• Task description
The entries below should be transcribed in their entirety, exactly as written.

Pixel coordinate grounding data:
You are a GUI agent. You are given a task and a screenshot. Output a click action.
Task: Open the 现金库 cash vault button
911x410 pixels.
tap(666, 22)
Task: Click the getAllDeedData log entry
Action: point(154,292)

• Exercise answer
You are a GUI agent. You are given a task and a screenshot. Output a click action.
Task: Open the 现金库 cash vault button
911x410 pixels.
tap(666, 22)
Task: Click the getAllDeedData log entry
Action: point(154,292)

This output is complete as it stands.